There is also no shortage of revelations in the plotting. Some of them you will likely guess, mainly because no detail is left unexplained in Missing. When a character or evidence is neglected, you know full well that they are going to be important later. A kid leaves an iWatch at June’s party? You better believe it’s going to be important. We feel the tiniest sadness that there are few red herrings in Missing. It’s too efficient for its own good.
Some twists, though, just aren’t guessable. At least, we didn’t guess them. It manages to preserve the sanctity of its WTF moments, and there’s huge satisfaction in seeing the plot through the filter of new information. Often it means that June hits a complete dead-end, and then there’s joy in watching her reverse out of it.
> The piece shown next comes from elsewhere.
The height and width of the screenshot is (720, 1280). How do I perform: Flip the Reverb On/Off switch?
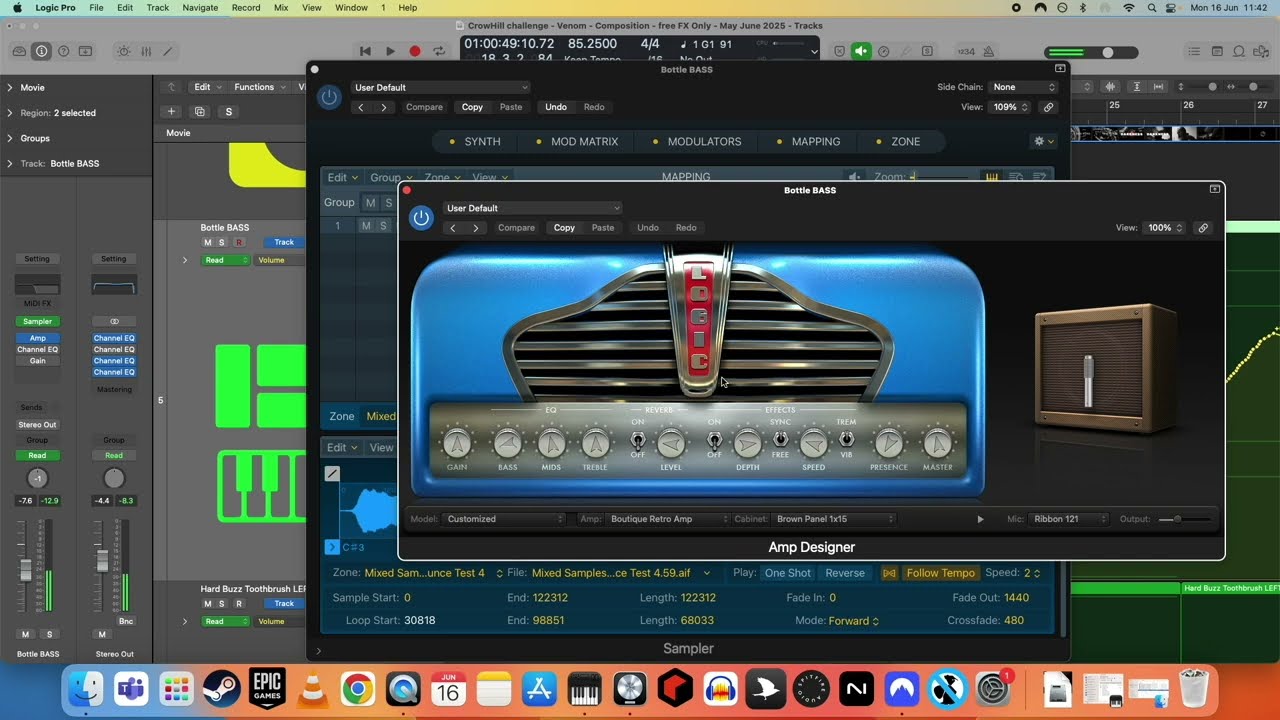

There’s clearly a job for June as a detective, or – at least – a researcher, as she leverages the internet in some clever and simultaneously believable ways. We wonder whether these websites and internet services will age Missing (we’ve made a note to re-watch Searching to see if it already feels old), but the teenage detective uses gig workers and private messaging to get her culprit. At very few points did it feel unlikely or forced (aside from a dabble in the Dark Web and a pretend CNN broadcast, which made us scoff), and most of the time we could imagine real police forces using these tools or taking notes from them.
You could argue that Missing is gimmicky. On paper it certainly sounds uncinematic. But we found that it removed some of the fluff that you get in detective thrillers, rather than added to it. It’s a direct line into June’s thought process, and that makes it intravenous. Nothing gets in the way of the barrelling narrative and twists.
Missing isn’t going to change the minds of anyone who was left cold by Searching. But if you were worried that it would be a redundant sequel, a retread of the first film’s charms, then we would like to change your minds instead.
Missing is just as much of a rollercoaster as Searching, but the twists and loop-the-loops are faster, in vastly different places, and the result is an equal shot of adrenaline. We’re aware that it’s such an obvious way to finish the review, but it has to be said: you can’t afford to miss this movie.